Toni Piëch lebte zwölf Jahre lang in China

Dabei wurde Toni Piëch unter den zwölf Kindern des VW-Patriarchen nicht einmal als die größte familiäre Automobil-Hoffnung gehandelt, schließlich hat er sich an der Princeton University in den USA mit ostasiatischen Studien beschäftigt, um dann zwölf Jahre in China zu leben. Dort betrieb er eine eigene Medienfirma. So galt bislang der jüngste Sohn von Ferdinand Piëch, der 25-jährige Gregor Anton, als vielversprechender Nachwuchs. Er machte aber vor allem mit wieder verschließbaren Verschlüssen für Getränkedosen von sich reden. So zitiert ihn die Tiroler Tageszeitung mit der Ankündigung: „Vorbei sind die Zeiten, wo die Mutter Angst haben musste, dass in die Dose ihres Kindes eine Wespe fliegt.“ Auf einem Bild zum Artikel halten die Eltern, Ferdinand und Ursula Piëch, die Wunderdosen in der Hand.

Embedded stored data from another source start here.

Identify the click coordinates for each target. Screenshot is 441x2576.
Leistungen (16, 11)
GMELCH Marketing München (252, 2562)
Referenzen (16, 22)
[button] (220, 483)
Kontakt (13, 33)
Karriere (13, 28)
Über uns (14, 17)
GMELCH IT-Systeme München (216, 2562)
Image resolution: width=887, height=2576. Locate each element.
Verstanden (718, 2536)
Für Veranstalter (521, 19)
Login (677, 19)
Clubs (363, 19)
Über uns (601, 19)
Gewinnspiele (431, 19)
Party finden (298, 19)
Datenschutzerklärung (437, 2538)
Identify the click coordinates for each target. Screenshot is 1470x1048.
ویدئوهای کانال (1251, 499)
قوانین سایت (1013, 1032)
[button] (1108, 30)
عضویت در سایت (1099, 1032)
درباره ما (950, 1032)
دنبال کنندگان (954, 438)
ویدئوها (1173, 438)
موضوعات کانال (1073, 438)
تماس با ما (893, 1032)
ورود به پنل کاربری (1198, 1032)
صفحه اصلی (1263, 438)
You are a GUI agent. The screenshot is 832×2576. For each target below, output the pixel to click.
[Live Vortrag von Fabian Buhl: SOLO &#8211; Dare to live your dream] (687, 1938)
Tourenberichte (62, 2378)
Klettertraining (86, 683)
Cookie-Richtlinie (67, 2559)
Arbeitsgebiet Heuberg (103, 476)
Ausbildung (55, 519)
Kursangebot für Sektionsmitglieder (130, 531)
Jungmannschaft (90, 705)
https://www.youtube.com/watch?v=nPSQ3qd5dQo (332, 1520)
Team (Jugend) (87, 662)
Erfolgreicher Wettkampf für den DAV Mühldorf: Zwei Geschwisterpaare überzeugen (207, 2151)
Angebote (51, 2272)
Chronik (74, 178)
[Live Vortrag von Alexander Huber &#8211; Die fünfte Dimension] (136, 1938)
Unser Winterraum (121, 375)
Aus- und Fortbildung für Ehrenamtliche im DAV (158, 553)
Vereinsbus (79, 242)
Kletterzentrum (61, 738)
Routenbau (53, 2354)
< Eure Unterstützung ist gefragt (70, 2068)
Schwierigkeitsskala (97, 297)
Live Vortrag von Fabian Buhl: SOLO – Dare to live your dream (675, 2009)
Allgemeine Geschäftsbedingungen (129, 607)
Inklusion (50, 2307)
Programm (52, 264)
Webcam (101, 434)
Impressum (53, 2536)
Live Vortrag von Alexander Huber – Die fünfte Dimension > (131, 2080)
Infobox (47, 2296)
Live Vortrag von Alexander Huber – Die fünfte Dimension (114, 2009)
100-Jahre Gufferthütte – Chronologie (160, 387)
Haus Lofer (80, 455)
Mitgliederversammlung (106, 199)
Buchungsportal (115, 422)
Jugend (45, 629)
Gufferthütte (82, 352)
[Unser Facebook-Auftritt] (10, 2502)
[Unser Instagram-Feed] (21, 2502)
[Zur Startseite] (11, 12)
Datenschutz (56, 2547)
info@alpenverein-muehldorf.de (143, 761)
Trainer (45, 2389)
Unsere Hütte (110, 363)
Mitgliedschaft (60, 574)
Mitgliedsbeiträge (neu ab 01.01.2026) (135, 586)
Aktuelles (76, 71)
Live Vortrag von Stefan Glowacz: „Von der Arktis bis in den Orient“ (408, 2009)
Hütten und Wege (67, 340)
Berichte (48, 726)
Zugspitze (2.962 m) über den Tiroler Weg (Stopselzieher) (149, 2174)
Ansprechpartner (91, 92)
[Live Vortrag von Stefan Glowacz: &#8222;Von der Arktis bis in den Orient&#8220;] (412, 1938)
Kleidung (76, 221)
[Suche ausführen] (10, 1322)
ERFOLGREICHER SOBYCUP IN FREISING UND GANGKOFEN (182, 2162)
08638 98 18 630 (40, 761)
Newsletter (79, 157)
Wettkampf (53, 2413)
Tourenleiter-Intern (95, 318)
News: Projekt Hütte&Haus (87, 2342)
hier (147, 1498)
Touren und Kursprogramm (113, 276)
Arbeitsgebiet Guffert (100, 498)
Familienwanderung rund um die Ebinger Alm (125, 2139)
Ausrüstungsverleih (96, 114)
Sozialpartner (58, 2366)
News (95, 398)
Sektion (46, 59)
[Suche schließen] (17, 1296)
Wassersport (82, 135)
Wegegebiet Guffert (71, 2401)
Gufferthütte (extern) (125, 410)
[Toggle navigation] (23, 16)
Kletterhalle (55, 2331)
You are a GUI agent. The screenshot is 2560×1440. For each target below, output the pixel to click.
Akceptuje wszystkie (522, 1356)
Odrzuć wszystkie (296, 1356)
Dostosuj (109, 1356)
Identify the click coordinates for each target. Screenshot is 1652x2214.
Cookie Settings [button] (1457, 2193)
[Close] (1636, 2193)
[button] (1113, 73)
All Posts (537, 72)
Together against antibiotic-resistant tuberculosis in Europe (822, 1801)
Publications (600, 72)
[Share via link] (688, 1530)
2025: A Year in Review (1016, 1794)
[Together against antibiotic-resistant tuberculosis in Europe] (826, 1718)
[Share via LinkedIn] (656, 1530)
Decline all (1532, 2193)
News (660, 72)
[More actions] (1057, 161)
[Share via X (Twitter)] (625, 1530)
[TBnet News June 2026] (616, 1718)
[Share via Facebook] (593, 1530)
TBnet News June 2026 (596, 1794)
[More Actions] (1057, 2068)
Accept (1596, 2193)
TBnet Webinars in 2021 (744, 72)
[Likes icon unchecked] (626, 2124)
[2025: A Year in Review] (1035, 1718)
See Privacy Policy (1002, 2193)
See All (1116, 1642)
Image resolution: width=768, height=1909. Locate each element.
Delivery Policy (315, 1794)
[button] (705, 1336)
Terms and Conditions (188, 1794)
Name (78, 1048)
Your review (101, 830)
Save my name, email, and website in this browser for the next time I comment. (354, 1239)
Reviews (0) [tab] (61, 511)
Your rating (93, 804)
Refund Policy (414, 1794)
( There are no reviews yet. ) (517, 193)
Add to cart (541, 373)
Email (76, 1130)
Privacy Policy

Ursula Piëch wiederum ist nicht die Mutter von Toni. Er entstammt der über zwölf Jahre währenden, offen gehaltenen Beziehung von Ferdinand Piëch mit Marlene Porsche, wie Wolfgang Fürweger in der Biografie „Ferdinand Piëch. Der Automanager des Jahrhunderts“ schreibt. Der Autor zitiert die VW-Legende so: „Marlene besaß das gewisse Etwas zum Verwirren von Männern.“ Was pikant ist: Piëch gewann die Gunst der Frau, als sie noch mit seinem Cousin Gerd Porsche verheiratet war.

Ein Umstand, der wieder einmal nicht geeignet war, die Spannungen zwischen den Volkswagen-Clans entscheidend abzubauen.